Input data:
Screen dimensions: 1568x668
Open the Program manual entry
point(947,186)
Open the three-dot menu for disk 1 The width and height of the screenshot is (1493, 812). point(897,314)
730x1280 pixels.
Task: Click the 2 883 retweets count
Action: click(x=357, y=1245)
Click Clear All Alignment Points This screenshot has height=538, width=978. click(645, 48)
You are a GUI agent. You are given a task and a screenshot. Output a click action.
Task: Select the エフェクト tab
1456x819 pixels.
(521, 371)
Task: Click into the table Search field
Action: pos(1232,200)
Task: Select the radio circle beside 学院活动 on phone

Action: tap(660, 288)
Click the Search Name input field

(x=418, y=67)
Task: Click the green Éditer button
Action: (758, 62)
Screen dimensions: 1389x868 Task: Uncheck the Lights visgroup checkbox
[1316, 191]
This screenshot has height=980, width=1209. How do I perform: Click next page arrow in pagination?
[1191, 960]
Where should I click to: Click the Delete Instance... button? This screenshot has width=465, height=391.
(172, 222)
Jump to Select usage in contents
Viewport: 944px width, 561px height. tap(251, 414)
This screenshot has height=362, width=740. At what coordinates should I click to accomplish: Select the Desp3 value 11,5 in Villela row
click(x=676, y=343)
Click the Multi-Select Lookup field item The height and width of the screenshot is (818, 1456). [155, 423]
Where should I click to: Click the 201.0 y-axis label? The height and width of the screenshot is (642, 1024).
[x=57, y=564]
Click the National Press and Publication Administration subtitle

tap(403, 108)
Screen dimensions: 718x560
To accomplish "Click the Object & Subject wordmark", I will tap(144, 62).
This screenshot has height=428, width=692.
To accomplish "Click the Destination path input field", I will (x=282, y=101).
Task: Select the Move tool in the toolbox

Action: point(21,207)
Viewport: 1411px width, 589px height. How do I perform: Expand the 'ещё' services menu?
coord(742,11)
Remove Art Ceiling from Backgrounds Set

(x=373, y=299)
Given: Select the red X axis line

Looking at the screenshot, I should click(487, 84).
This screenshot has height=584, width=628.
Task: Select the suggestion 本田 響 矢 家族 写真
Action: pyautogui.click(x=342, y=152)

Task statement: Copy the records from the line with "Click the Search Name input field" to the line with "(x=373, y=299)", swapping "How do I perform" for "How can I perform" and leaving everything else as it stands.

Task solution:
Click the Search Name input field

(x=418, y=67)
Task: Click the green Éditer button
Action: (758, 62)
Screen dimensions: 1389x868 Task: Uncheck the Lights visgroup checkbox
[1316, 191]
This screenshot has height=980, width=1209. How can I perform: Click next page arrow in pagination?
[1191, 960]
Where should I click to: Click the Delete Instance... button? This screenshot has width=465, height=391.
(172, 222)
Jump to Select usage in contents
Viewport: 944px width, 561px height. tap(251, 414)
This screenshot has height=362, width=740. At what coordinates should I click to accomplish: Select the Desp3 value 11,5 in Villela row
click(x=676, y=343)
Click the Multi-Select Lookup field item The height and width of the screenshot is (818, 1456). [155, 423]
Where should I click to: Click the 201.0 y-axis label? The height and width of the screenshot is (642, 1024).
[x=57, y=564]
Click the National Press and Publication Administration subtitle

tap(403, 108)
Screen dimensions: 718x560
To accomplish "Click the Object & Subject wordmark", I will tap(144, 62).
This screenshot has height=428, width=692.
To accomplish "Click the Destination path input field", I will (x=282, y=101).
Task: Select the Move tool in the toolbox

Action: point(21,207)
Viewport: 1411px width, 589px height. How can I perform: Expand the 'ещё' services menu?
coord(742,11)
Remove Art Ceiling from Backgrounds Set

(x=373, y=299)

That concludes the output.